Schwäbisch Hall: Shakespeare und Moderne
Schwäbisch Hall liegt inmitten eines schroff eingeschnittenen Tals idyllisch an den Hügeln entlang des Kochers und wer die Stadt erkunden will, der sollte schon gut zu Fuß sein, denn hier geht es auf Kopfsteinpflaster auf und ab. Hoch oben thront die spätgotische Kirche St Michael mit der legendären Treppe, die mit ihren 53 Stufen seit 1925 Heimat der Freilichtspiele ist und ein traumhafte mittelalterliche Kulisse und außergewöhnliche Akustik bietet.

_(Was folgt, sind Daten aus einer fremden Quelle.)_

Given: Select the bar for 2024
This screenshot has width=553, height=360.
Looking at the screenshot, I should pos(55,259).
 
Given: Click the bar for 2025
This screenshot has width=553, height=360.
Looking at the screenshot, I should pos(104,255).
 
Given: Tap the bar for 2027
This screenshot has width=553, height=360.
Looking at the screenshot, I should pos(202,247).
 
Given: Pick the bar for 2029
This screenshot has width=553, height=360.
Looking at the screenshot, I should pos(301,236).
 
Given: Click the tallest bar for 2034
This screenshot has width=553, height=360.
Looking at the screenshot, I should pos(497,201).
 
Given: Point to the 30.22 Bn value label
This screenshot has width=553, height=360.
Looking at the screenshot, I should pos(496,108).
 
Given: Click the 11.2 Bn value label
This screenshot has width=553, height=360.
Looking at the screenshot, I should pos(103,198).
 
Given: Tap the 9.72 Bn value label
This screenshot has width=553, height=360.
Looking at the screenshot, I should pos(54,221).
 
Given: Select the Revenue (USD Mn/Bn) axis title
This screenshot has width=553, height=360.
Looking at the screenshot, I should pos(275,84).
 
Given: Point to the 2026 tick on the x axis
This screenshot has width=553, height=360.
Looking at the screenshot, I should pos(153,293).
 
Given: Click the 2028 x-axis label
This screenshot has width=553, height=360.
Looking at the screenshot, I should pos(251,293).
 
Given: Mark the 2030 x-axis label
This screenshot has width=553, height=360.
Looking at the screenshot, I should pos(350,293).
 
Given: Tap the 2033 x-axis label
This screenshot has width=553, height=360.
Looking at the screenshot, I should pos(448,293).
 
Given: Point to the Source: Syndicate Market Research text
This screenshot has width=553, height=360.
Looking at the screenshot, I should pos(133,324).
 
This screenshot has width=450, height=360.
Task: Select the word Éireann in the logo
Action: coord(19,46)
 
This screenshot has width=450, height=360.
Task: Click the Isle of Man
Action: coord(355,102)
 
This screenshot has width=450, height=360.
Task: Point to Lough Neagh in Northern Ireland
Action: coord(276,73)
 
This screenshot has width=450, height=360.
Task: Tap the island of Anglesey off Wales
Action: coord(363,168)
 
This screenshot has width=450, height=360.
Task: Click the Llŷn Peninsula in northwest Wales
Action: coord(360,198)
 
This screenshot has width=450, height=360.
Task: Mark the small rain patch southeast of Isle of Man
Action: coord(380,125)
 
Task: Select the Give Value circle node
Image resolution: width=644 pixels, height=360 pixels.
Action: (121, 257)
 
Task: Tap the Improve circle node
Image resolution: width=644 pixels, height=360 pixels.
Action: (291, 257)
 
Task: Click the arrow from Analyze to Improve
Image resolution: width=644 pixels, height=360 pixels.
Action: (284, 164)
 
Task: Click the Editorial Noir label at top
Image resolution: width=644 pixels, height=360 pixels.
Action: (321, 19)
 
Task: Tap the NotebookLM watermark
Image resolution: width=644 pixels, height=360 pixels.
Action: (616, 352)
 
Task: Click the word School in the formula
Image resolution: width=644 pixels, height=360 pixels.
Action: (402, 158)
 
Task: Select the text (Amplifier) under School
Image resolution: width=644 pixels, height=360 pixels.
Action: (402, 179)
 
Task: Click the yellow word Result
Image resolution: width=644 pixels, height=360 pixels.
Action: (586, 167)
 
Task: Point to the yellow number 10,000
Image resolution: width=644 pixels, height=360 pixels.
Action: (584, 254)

Schwäbisch Hall hat in seiner Geschichte so einiges erlebt: freie Reichsstadt, das Zuhause der Haller Salzsieder und der Bausparkasse und eine der ersten Städte, die sich der Reformation angeschlossen hatten. Für jeden Besucher ist dieses Kleinod mit seinen mittelalterlichen Gässchen nicht nur zur Freilichtspielzeit eine Reise wert.
Im Park, dem Unterwöhrd und den Ackeranlagen entlang des Kochers, steht das Neue Globe Theater, das der einstigen Holznachbildung von Shakespeares Globe gewichen ist und nicht nur durch seine Architektur, sondern auch mit einem Mix aus neuzeitlichen Stücken und Shakespeare-Aufführungen punkten kann.
Die Haller Salzsieder: Kuchen- und Brunnenfest
Die Salzsieder haben Schwäbisch Hall geprägt. Das Salz brachte den Siederfamilien und der Stadt Reichtum und eine Sonderstellung im Schwäbischen Bund. Noch heute werden die Nachfahren der einstigen Siederfamilien erfasst und erhalten eine Geldrente für den Erwerb ihrer Siedersrechte 1804.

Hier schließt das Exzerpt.